OBJECTIVES: Elective newborn circumcision, one of the most common surgical procedures in the world, is often performed with either the Gomco clamp or the Mogen clamp. Our aims were to determine differential circumcision revision and complication rates due to surgical technique and differences in outcomes when residents versus attending physicians performed the procedure.
METHODS: We conducted a retrospective chart review of newborns who underwent elective circumcision at our children’s hospital from January 2013 to June 2017 using Current Procedural Terminology codes for newborn circumcision and repair of an incomplete circumcision. We excluded patients who were initially circumcised by a physician other than a pediatrician and procedures that were performed after 31 days of age. The primary outcome was the rate of circumcision revisions. The secondary outcome was the incidence of minor and major complications. We used independent sample t tests, analysis of variance, Fisher’s exact test, and logistic regression models in the analysis.

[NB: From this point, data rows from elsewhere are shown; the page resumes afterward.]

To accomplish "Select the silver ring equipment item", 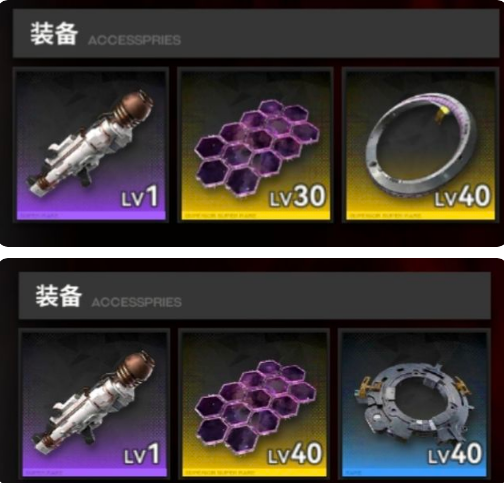I will click(x=420, y=145).
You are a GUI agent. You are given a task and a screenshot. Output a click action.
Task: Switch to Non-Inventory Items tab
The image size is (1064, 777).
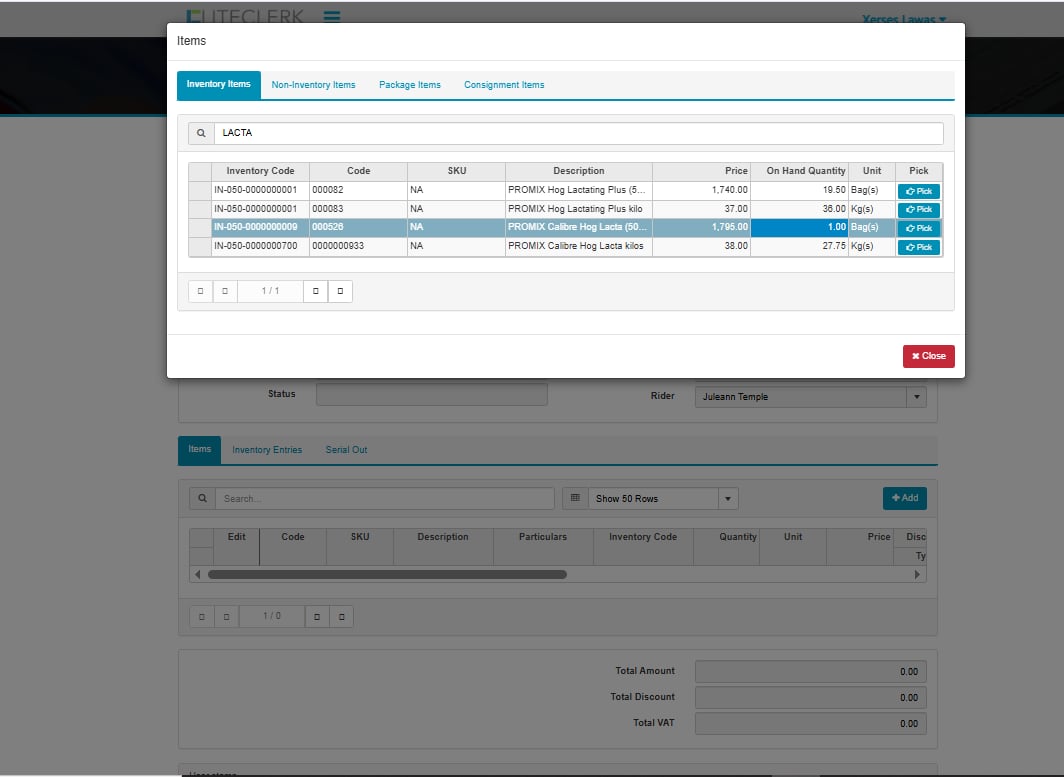click(313, 85)
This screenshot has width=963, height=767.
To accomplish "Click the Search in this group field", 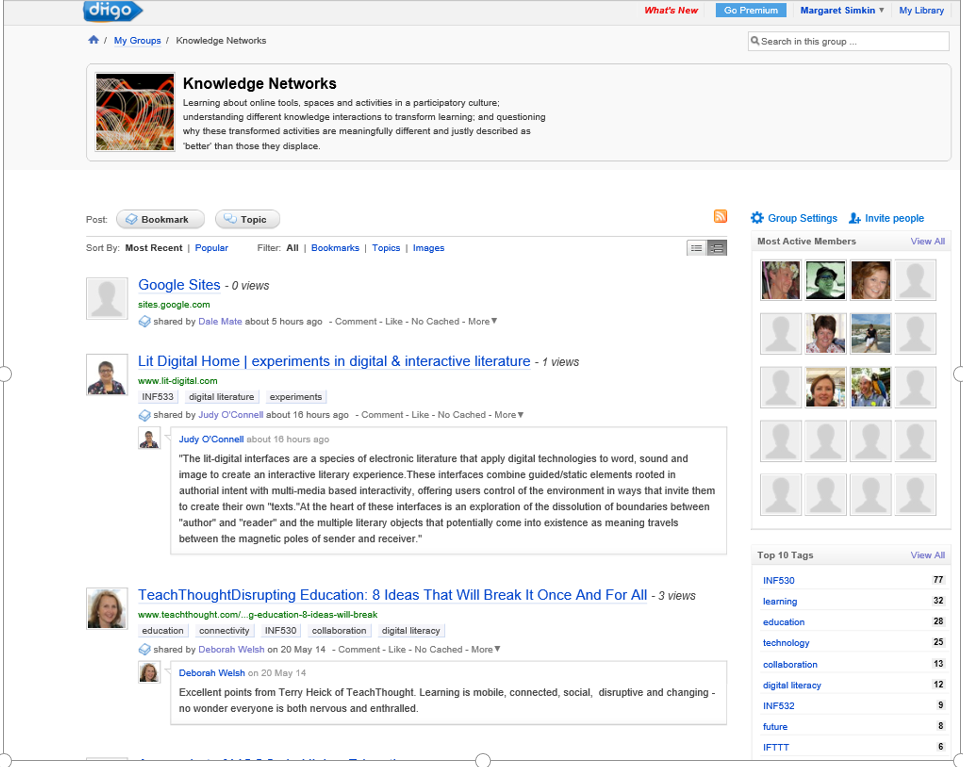I will 848,42.
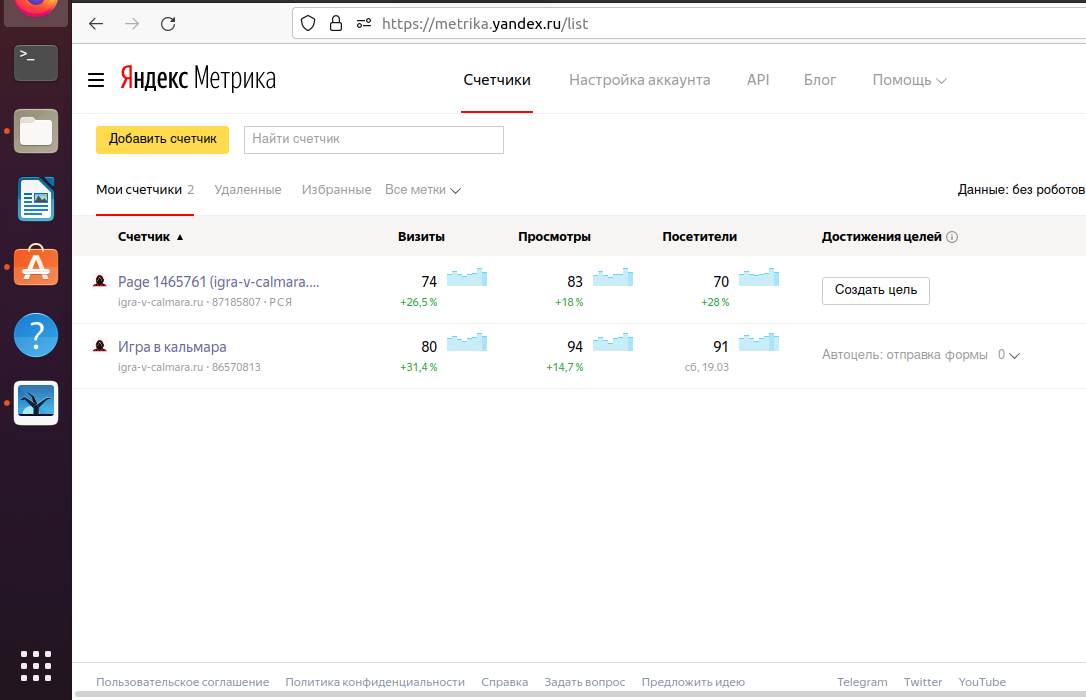Click the Добавить счетчик button

162,140
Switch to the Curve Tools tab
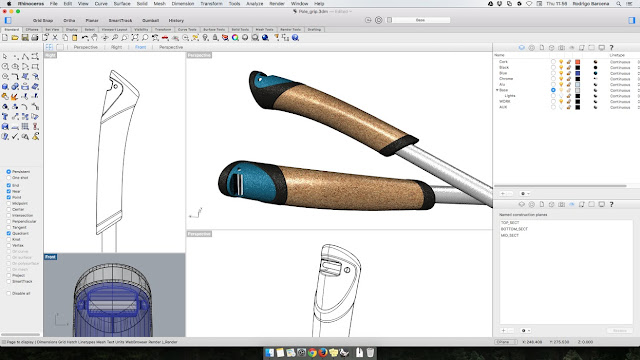The height and width of the screenshot is (360, 640). [187, 29]
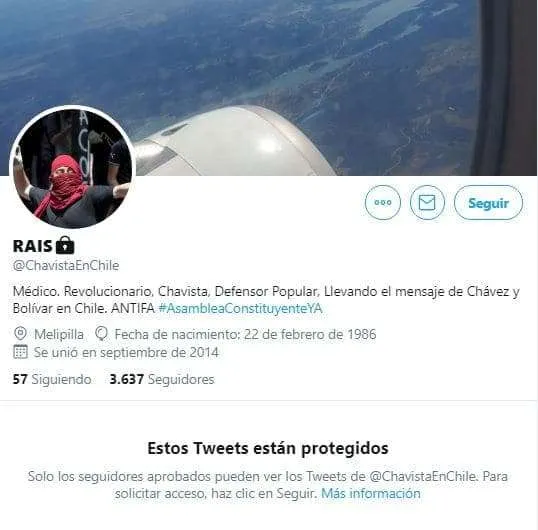Open the RAIS profile picture
The width and height of the screenshot is (538, 530).
[72, 168]
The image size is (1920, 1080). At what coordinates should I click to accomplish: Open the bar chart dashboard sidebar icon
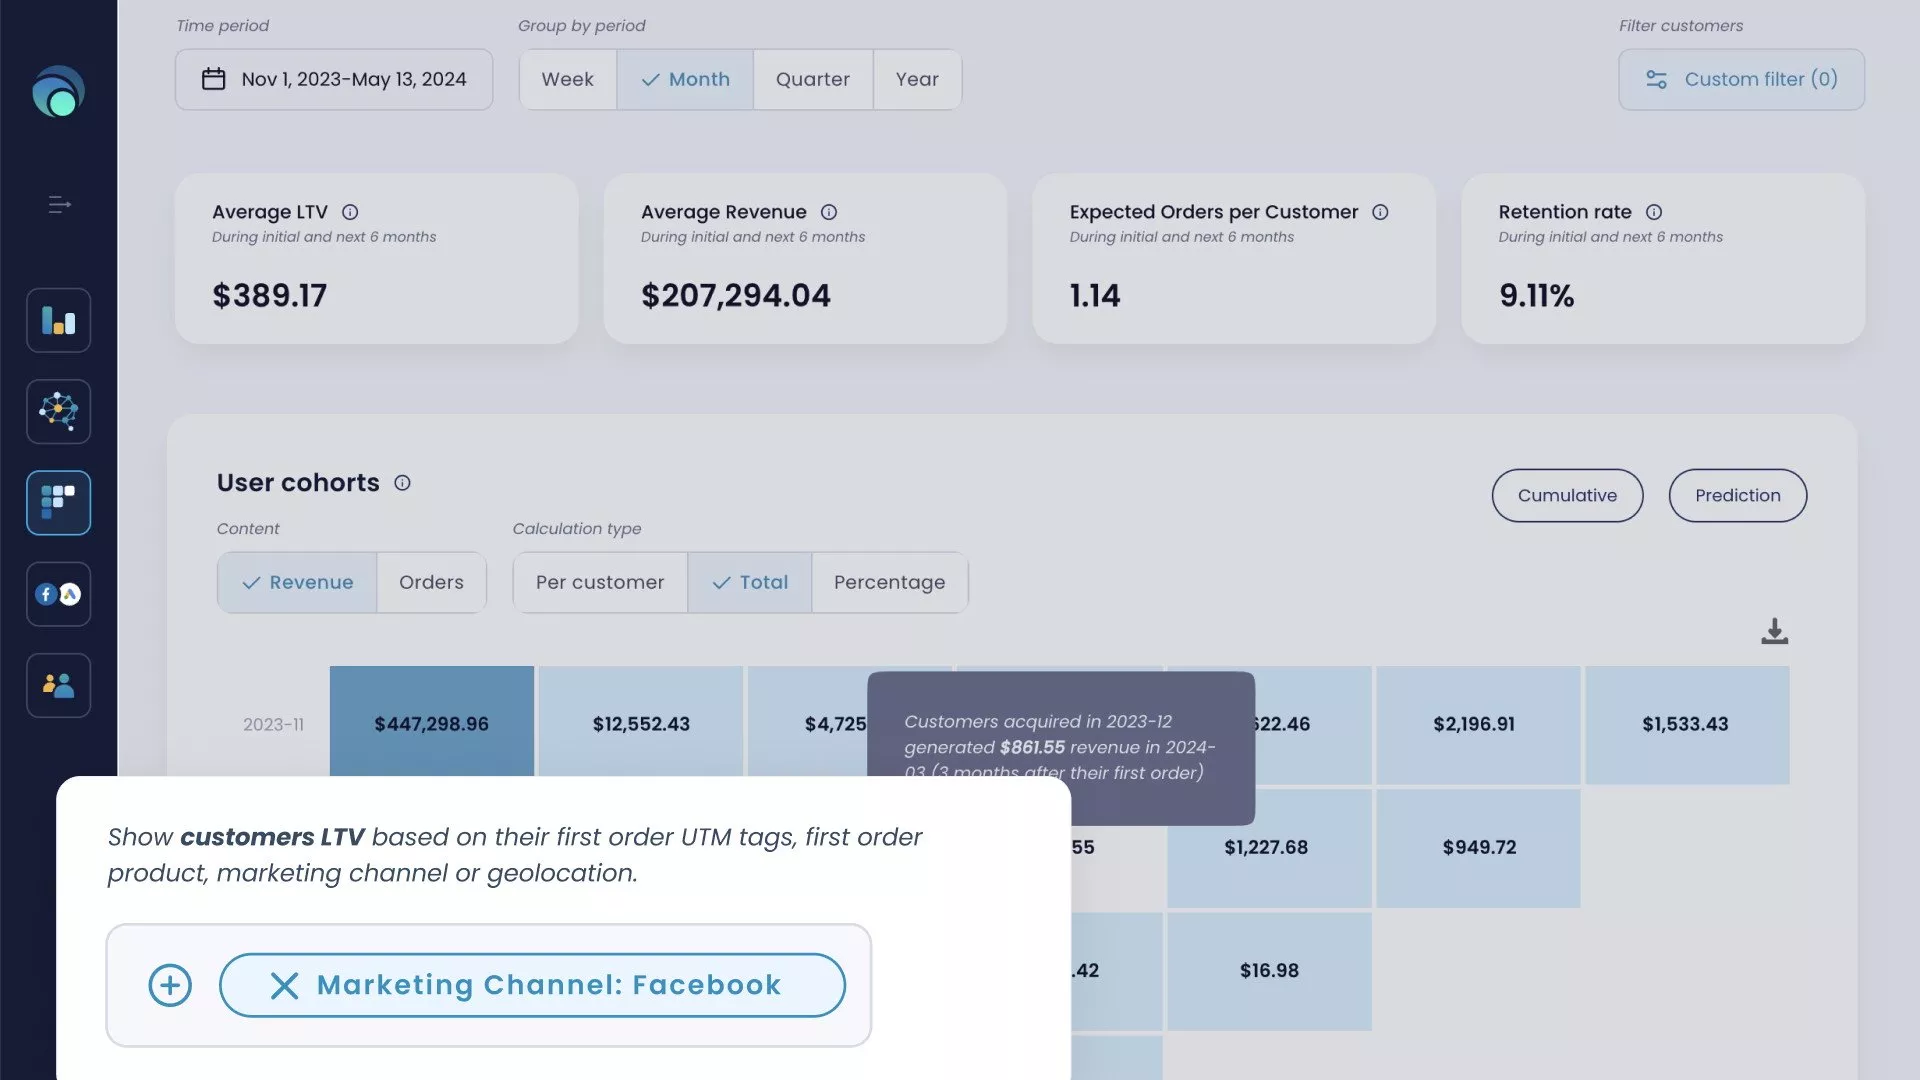58,321
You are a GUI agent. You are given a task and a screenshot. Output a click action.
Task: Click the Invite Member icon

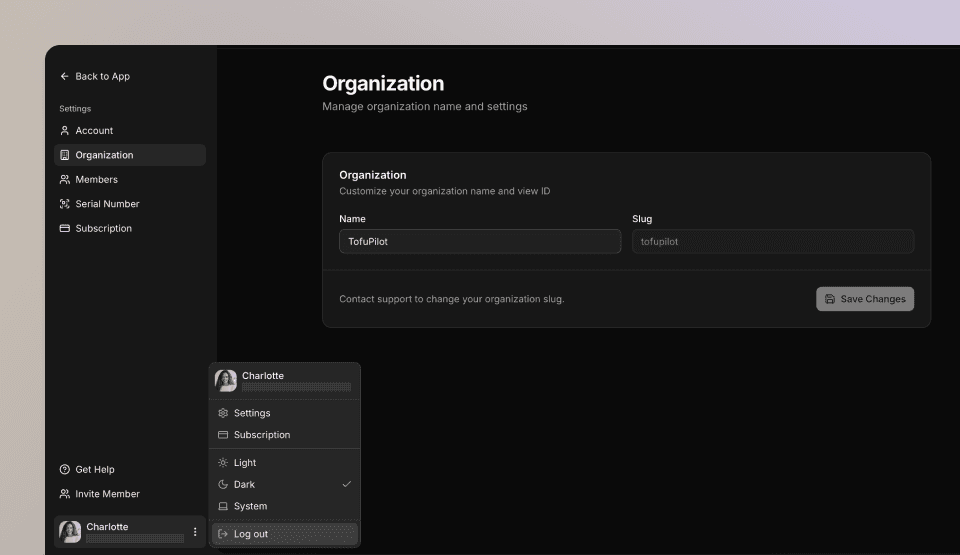(65, 494)
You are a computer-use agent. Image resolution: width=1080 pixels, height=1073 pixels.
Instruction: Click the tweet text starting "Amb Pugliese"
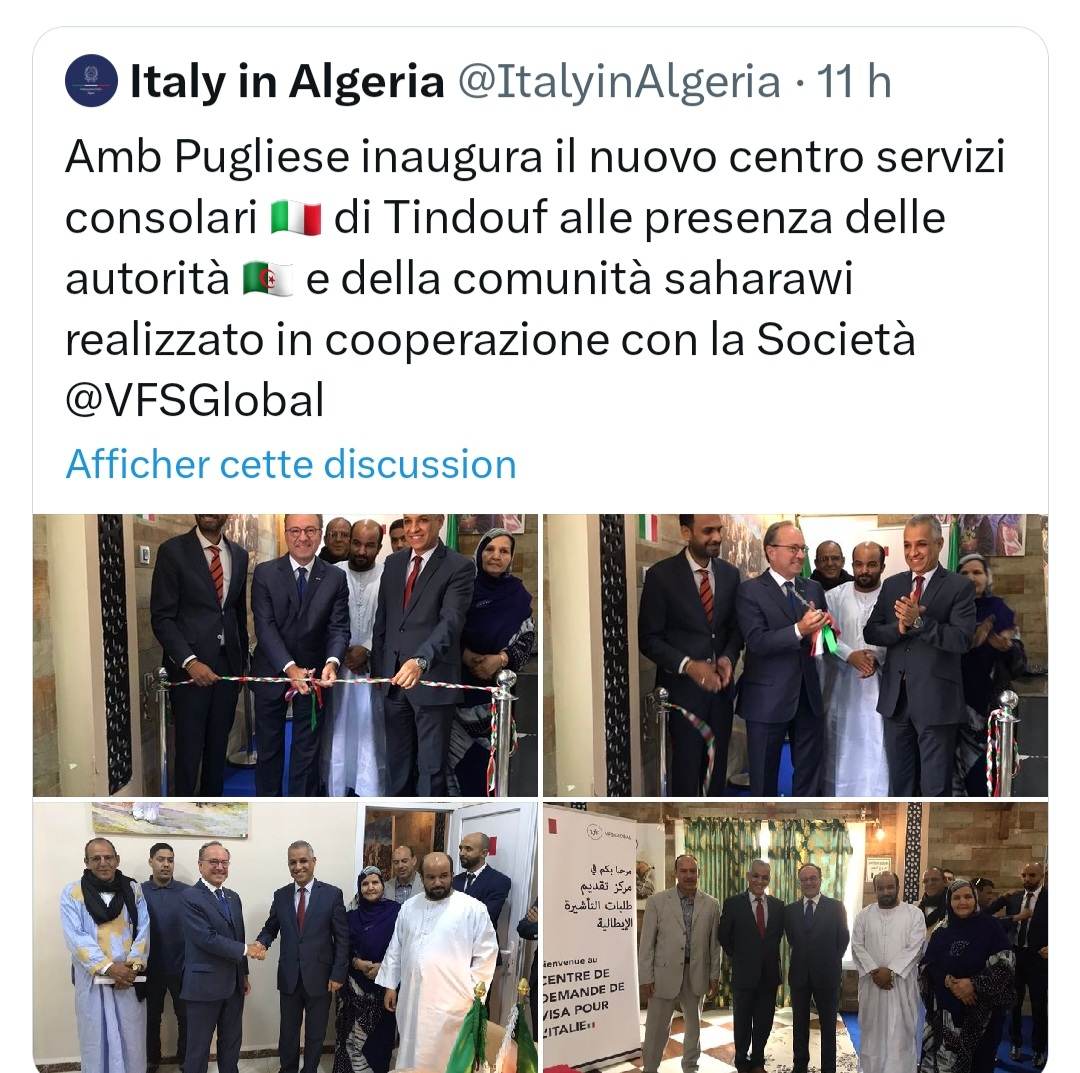(535, 278)
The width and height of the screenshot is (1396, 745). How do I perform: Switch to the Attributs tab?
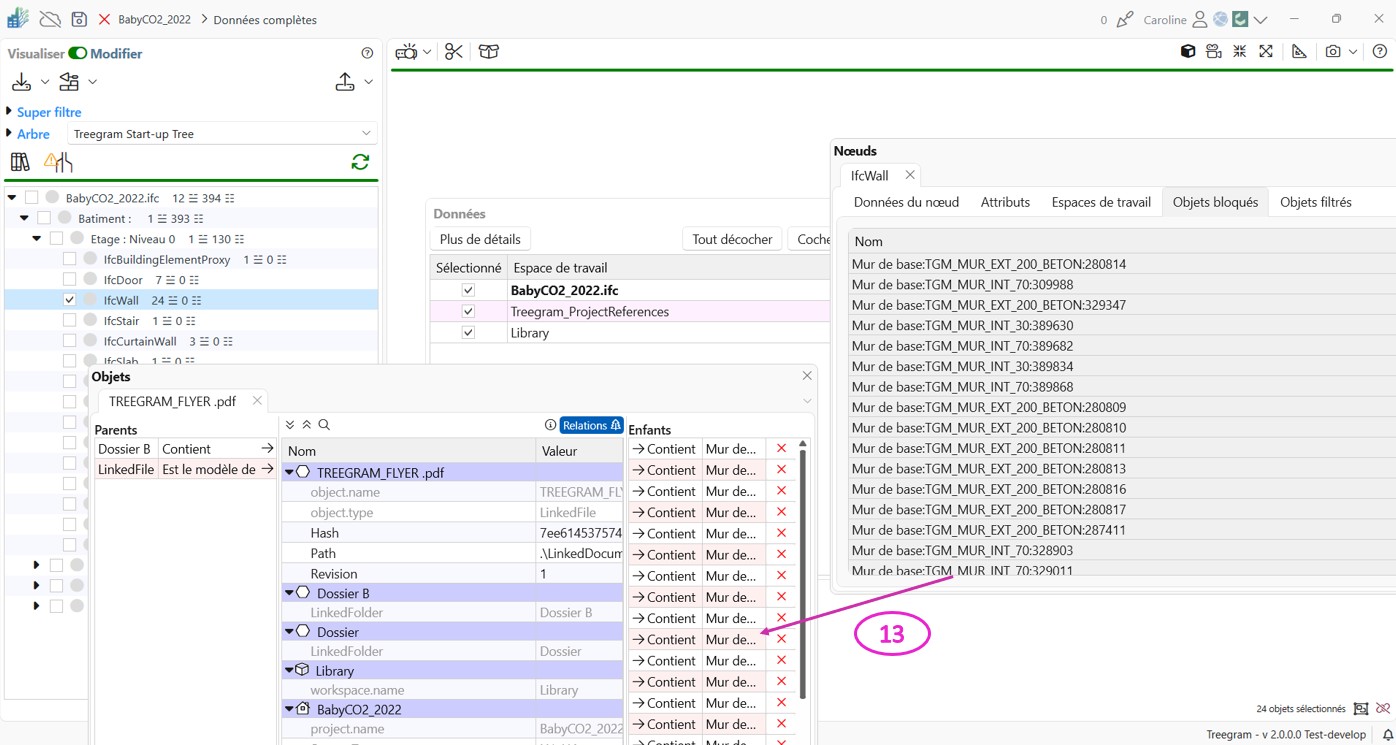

RESULTS: We analyzed 979 Gomco and 718 Mogen procedures. Both groups had similar complication (26 of 1697 or 1.53%) and revision rates (8 of 1697 or 0.47%). Attending physicians and residents had similar revision rates overall, but residents using the Gomco clamp had a higher rate of revision (2 of 249 or 0.80%) than attending physicians (2 of 730 or 0.27%; P = .003). Older age at primary procedure was significantly associated with revision (P = .03).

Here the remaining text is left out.